There was some skepticism at Cannes over whether Jose deserved the best actress award, that she should have won as best supporting actress instead.
But one juror, Danish actor Mads Mikkelsen, found the Filipina "to be a wonderful, wonderful leading actress, a master of her skills regardless of what the rules are in this festival. It was not a supporting character. It was an absolute beautiful, beautiful performance for lead actress. That's why she got it."
Interestingly, "Ma' Rosa" had mixed reviews before Jose's triumph at Cannes.
Here's a sampling:
Mendoza sets out to provoke outrage and he does just that, but the film's loftiest goals and highest highs never quite hit the peaks expected from Official Competition contenders.
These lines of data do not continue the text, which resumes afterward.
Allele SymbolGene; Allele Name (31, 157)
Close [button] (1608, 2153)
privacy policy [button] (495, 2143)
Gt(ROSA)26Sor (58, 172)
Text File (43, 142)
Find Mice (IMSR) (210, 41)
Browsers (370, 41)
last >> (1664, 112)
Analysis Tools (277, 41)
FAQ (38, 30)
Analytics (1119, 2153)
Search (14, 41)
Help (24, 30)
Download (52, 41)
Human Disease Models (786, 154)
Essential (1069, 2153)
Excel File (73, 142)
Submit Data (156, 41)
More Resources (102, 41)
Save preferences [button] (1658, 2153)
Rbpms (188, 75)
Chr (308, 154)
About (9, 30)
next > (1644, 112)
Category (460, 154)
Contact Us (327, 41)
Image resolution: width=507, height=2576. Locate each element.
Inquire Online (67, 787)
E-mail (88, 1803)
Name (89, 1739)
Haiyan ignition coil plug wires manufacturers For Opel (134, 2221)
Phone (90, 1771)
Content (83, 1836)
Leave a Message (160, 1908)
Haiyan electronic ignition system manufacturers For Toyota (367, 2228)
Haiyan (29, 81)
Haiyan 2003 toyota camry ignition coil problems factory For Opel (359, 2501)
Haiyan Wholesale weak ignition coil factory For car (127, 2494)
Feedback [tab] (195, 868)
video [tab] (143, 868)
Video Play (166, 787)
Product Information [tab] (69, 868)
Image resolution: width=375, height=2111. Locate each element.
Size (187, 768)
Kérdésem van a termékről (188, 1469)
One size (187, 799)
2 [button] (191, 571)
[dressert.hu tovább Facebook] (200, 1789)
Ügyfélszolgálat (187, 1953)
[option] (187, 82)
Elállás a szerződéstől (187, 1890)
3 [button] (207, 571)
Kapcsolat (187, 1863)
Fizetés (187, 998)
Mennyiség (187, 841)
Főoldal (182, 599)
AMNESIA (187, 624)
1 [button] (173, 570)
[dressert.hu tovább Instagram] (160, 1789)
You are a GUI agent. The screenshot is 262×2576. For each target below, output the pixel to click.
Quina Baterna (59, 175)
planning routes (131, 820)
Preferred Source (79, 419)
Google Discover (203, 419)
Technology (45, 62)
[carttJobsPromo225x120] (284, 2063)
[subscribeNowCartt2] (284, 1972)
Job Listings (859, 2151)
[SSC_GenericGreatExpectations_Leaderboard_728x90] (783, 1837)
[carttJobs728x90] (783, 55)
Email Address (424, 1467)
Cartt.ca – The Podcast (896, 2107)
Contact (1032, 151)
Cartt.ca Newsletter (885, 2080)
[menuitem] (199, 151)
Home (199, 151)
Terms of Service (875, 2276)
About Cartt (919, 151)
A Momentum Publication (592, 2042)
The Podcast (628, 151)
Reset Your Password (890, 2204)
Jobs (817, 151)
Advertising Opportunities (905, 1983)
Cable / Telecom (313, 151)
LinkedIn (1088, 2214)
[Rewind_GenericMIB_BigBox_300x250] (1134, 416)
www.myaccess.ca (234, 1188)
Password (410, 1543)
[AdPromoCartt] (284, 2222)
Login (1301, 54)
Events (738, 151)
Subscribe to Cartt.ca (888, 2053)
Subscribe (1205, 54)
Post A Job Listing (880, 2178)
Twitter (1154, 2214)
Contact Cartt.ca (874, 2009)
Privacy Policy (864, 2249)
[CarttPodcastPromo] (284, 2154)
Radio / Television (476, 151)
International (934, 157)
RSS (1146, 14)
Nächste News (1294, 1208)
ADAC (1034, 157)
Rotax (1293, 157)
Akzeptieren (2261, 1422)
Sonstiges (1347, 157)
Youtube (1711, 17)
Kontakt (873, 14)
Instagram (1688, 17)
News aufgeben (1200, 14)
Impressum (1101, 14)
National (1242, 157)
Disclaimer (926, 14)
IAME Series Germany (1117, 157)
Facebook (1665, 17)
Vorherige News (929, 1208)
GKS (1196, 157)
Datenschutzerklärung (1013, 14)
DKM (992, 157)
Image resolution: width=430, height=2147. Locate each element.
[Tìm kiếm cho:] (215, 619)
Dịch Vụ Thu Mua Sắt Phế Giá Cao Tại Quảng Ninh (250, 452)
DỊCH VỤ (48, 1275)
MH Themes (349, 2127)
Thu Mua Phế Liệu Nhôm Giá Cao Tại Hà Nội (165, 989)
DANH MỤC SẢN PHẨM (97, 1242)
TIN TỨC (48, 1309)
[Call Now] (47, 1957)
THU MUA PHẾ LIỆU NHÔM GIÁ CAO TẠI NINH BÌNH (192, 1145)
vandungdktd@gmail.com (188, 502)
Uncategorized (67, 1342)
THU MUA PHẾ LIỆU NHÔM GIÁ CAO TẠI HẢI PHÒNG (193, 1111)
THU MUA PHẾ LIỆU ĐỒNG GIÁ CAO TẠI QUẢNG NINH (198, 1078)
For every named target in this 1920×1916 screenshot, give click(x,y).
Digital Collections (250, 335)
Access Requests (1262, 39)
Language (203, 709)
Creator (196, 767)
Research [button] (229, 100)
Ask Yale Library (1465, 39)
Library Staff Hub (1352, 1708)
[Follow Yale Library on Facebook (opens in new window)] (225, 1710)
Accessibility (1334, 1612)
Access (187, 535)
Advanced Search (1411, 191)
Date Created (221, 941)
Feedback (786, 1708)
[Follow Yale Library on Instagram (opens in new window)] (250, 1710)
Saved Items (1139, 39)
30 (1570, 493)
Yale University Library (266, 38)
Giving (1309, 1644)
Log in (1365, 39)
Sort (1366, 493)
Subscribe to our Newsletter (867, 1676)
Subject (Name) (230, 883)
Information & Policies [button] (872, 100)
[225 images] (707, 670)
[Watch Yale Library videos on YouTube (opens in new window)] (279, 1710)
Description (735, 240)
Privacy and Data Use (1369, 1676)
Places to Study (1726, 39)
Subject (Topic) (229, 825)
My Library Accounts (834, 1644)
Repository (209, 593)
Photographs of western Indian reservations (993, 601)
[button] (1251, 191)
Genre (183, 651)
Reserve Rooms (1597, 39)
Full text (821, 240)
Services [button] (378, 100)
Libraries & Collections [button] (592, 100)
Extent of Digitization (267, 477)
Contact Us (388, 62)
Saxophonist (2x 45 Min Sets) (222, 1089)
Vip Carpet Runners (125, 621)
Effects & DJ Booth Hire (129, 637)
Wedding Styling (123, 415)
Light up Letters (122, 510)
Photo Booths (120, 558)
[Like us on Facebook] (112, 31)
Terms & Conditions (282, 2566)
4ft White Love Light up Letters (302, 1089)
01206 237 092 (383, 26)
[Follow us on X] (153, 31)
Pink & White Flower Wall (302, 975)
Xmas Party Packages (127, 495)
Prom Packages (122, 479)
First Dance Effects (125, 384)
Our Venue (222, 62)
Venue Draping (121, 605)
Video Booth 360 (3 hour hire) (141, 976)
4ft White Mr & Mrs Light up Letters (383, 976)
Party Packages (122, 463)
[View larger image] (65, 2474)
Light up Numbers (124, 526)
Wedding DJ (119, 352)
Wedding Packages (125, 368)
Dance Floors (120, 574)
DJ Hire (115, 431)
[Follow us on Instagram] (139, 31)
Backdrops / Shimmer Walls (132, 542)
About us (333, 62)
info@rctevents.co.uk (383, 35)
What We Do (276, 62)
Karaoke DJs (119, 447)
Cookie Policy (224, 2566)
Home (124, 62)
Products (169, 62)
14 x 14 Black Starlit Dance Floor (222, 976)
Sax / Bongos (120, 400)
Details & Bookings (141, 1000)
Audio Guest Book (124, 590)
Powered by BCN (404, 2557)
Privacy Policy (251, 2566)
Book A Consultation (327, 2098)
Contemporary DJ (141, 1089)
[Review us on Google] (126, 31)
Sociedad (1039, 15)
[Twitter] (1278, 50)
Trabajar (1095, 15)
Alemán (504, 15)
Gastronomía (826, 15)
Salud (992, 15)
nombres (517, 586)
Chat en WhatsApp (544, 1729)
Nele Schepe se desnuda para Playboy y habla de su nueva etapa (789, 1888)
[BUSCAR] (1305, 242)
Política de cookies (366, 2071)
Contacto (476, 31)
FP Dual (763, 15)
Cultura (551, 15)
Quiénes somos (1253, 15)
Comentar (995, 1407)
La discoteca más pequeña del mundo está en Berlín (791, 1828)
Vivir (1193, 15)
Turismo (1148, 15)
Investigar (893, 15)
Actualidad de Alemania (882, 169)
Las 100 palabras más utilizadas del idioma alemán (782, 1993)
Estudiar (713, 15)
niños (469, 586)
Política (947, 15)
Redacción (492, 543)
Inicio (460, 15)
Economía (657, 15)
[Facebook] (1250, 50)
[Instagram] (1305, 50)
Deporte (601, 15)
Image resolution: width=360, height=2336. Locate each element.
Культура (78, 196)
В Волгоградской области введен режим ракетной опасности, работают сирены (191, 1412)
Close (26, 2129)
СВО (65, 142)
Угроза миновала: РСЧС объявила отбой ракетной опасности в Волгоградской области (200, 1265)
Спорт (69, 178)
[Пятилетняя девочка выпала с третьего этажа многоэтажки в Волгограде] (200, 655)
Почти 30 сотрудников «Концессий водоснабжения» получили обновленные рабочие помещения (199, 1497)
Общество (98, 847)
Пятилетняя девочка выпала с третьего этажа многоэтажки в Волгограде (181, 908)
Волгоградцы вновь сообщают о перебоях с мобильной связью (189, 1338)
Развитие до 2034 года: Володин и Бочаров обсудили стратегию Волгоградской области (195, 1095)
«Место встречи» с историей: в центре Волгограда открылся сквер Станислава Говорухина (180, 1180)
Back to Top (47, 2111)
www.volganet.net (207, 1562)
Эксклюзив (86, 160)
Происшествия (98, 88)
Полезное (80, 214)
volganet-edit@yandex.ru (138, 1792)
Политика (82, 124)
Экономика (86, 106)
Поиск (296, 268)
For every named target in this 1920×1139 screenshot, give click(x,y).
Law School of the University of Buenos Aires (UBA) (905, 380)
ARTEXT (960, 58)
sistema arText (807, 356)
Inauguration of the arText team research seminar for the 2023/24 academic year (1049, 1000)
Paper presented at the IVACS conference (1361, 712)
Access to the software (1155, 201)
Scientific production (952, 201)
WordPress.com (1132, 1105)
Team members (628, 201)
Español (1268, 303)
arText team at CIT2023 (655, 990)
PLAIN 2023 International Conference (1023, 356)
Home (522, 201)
This is the big league we're talking about, and "Ma' Rosa" just doesn't feel ready to play. -- TheWrap
["Ma' Rosa"] needs to lean heavily on its story and characters to keep audiences engaged. However, Troy Espiritu's plot-driven screenplay and Mendoza's preference for a gritty, documentary-like style mean that the final result is neither as deep nor as resonant as it could have been. That said, Ma' Rosa is an otherwise accessible art house item that can only benefit from the Cannes competition stamp of approval. -- Hollywood Reporter
Boasting a simple, coherent plot shot with real-time, handheld verismo, ["Ma' Rosa"] is a work of understated confidence that will not disappoint his festival acolytes, but probably won't win many new converts. Variety.
There is talk of entering "Ma' Rosa" in this year's Metro Manila Film Festival. That would be a first for Mendoza, who seems uncomfortable at having his works shown commercially. Despite reaping awards abroad, none of his films has struck gold at the local box office, although he is not losing sleep over it.
I'm all for it. It's time to expose Filipino moviegoers to movies that do something more than intensify the kilig factor for young love teams nurtured by the big studios.